Wound Healing Rate, or WHR, is a widely used yet oftentimes divisive performance metric within the wound care industry. WHR is commonly understood to mean the number of patients with healed wounds versus the total number of patients with wounds during some defined period of time, expressed as a percentage. For example, 50 patients with healed wounds versus 100 total patients with wounds over a quarter, would be a 50% WHR.
Putting aside the Fifean commentary about the credibility of reported WHR, I want to focus on WHR for comparison, say when comparing WHR between SNF facilities. Let’s consider the following six fictional SNF’s and, ask which SNF(s) has the best and worst WHR?
As we can see, we have differing denominators (Total Residents with Wounds), which makes a straightforward comparison difficult. The classical tools here would be the Chi-squared test for proportions or Fisher’s exact Test. The outputs between these two tests are a chi-square score (the relationship between variables), degrees of freedom (the number of samples being summed), and a p-value (a measure of the probability that an observed difference could have occurred just by random chance). These tests and outputs, at least to me, are unintuitive, and confusing, and don’t really answer the question that I have.
I suggest that we try a more intuitive and elucidating approach; one based on a Bayesianism.
Although this may seem a paradox, all exact science is dominated by the idea of approximation
– BETRAND RUSSELL
What is Bayesianism, and how is it different from classical statistics a/k/a Frequentism? Dr. Jake VanderPlas articulates the difference succinctly:
For frequentists, probability only has meaning in terms of a limiting case of repeated measurements…probabilities are fundamentally related to frequencies of events.
For Bayesians, the concept of probability is extended to cover degrees of certainty about statements…probabilities are fundamentally related to our own knowledge about an event.
In short, Bayesianism allows one to encode their own beliefs and knowledge when doing statistical inference, and to provide a measure of uncertainty to the results of that inference. This is done by randomly sampling from distributions that represent our beliefs and knowledge, and conditioning this sampling on the data we have collected.
Let’s look at that table of SNF’s again:
And let’s represent the data in a chart:
(chart below is interactive)
What are my beliefs and what knowledge can I bring to bear to this problem?
- First, I believe that facilities use different internal methods to measure WHR and the numbers should be treated with healthy skepticism.
- Second, I believe that SNF’s are generally faced with similar issues related to wounds, i.e. staffing, supplies, etc., so I can think of these facilities as being, despite differences in size, more similar than dissimilar.

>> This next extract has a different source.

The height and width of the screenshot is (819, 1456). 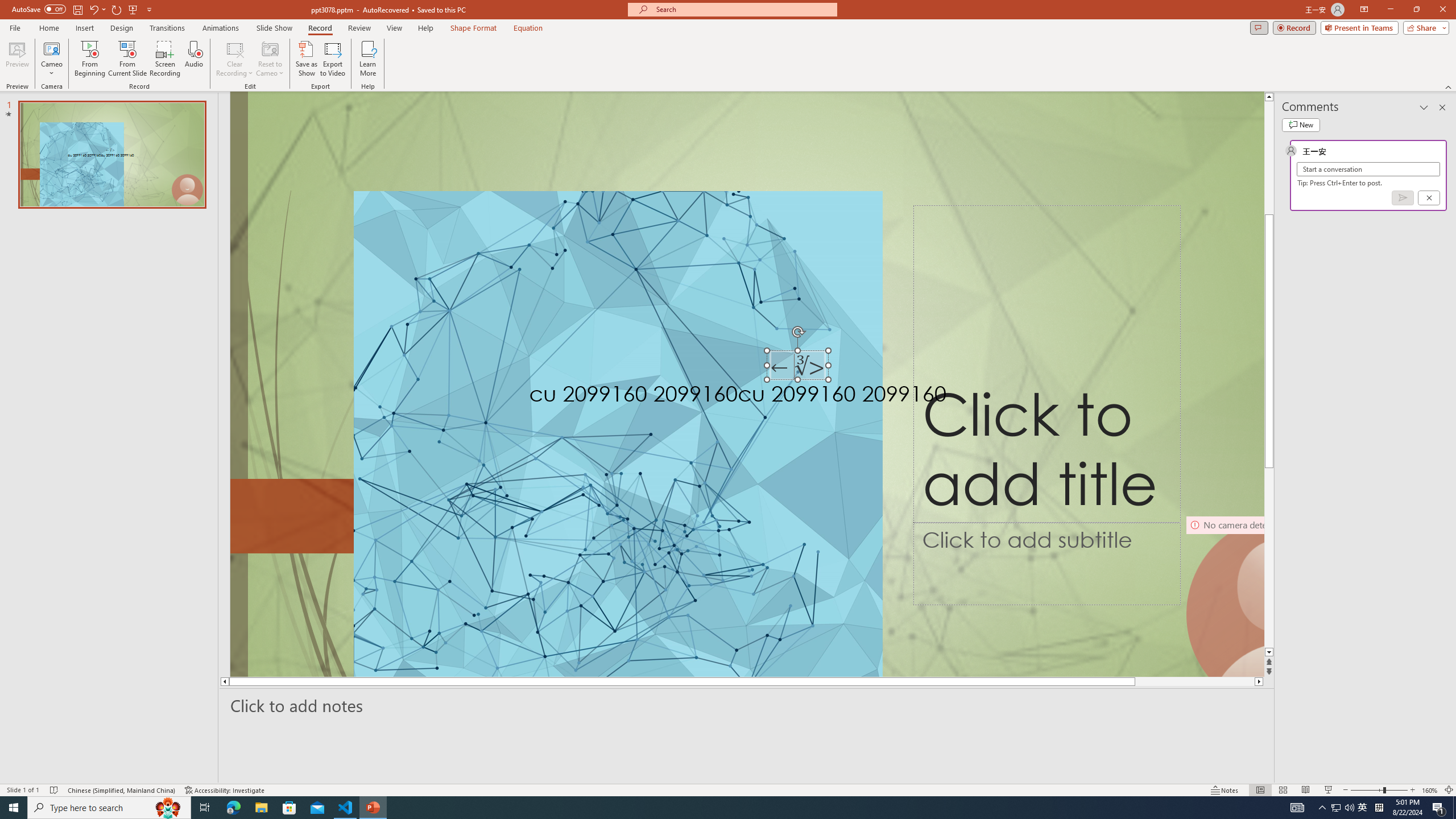 I want to click on 'Reset to Cameo', so click(x=269, y=59).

- Third, I believe the WHR from the SNF’s with larger denominators (Total Resident with Wounds) than I do the SNF’s with smaller denominators.

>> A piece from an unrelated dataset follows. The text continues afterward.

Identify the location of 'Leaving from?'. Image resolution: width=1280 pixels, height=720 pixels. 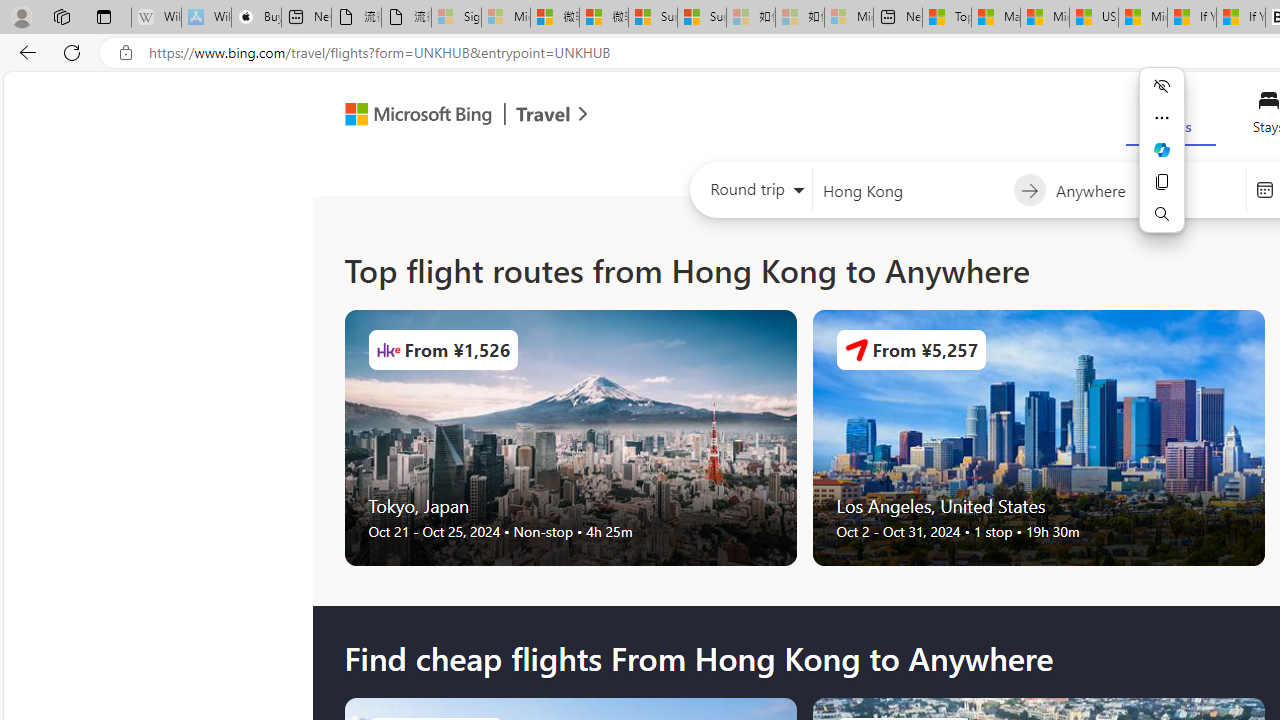
(911, 190).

I can encode all of the beliefs and knowledge in what is called a Hierarchical Beta-Binomial model. It sounds more complicated than it really is. “Beta” refers to a distribution between 0 and 1, which represents the probability of an event, here the probability of a wound healing. This part is called a Prior because we are encoding our belief about what we think the result will look like. “Binomial” here refers to the likelihood of a wound healing or not healing, which is a binary (“heal” or “not heal”) process. This is based on the Binomial distribution, conditioned on the observed WHR for each SNF. “Hierarchical” refers to how the model allows information about the SNF’s to be shared during the calculations, i.e. that SNF’s are similar and that WHR will tend toward a global mean.

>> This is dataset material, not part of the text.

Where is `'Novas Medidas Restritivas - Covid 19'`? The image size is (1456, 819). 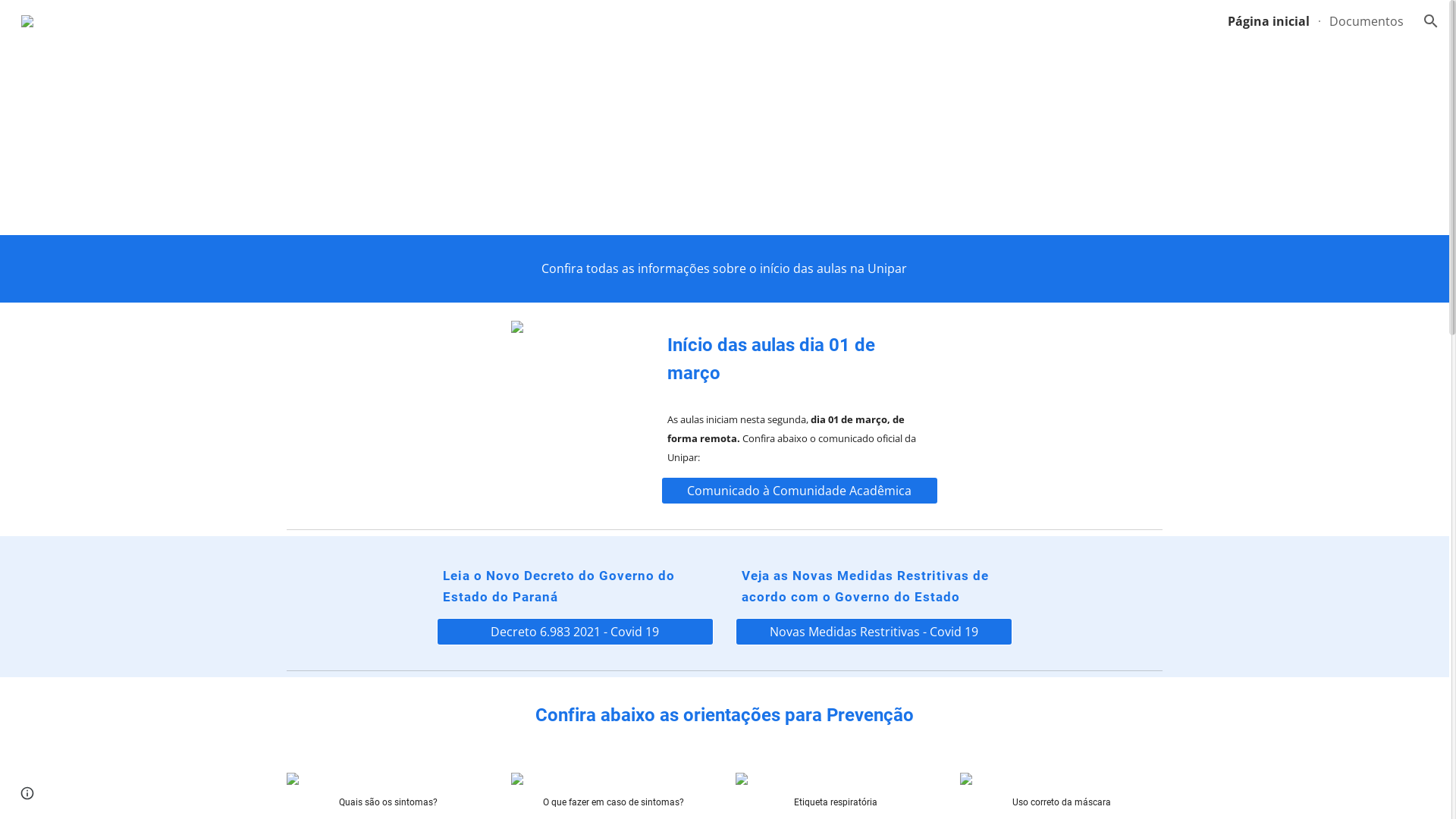 'Novas Medidas Restritivas - Covid 19' is located at coordinates (874, 632).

We can then use probabilistic programming software, to do the hard-lifting of drawing thousands of random samples based on our model, conditioned on our observed WHR for each nursing home.
We can summarize the result, or posterior, as follows:
(chart below is interactive)
We can now answer the question of whose WHR performance is better, in an intuitive way. We have credible intervals, which is the range of our belief(s) about what the real WHR performance is for each SNF. The larger the range, the higher uncertainty we have. We can see that the range for SNF 1 is very wide because we have a small sample size and a WHR that is very low. The range is very large, expressing our skepticism about this WHR. We also have Bayesian WHR means, which in most cases is close to the observed WHR. However, we will notice that most Bayesian means move toward the middle or “global mean”. This articulates our belief that the SNF’s are similar as it relates to wound-care.
Based on this model, SNF 5 is the best performer. It has the highest Bayesian mean and the lowest uncertainty (edging out SNF 4). The worst performer is a tossup between SNF 1 and SNF 6, although based on the credibility interval, I would pick SNF 6 as the worst performer. If we wished, we can also rank the SNF’s or compare one SNF to another, and even easily calculate the probability of a WHR on the credible interval for each SNF. Because we have a full posterior, we can answer many more questions in the business realm, in a way that is intuitive and easily understood by stakeholders.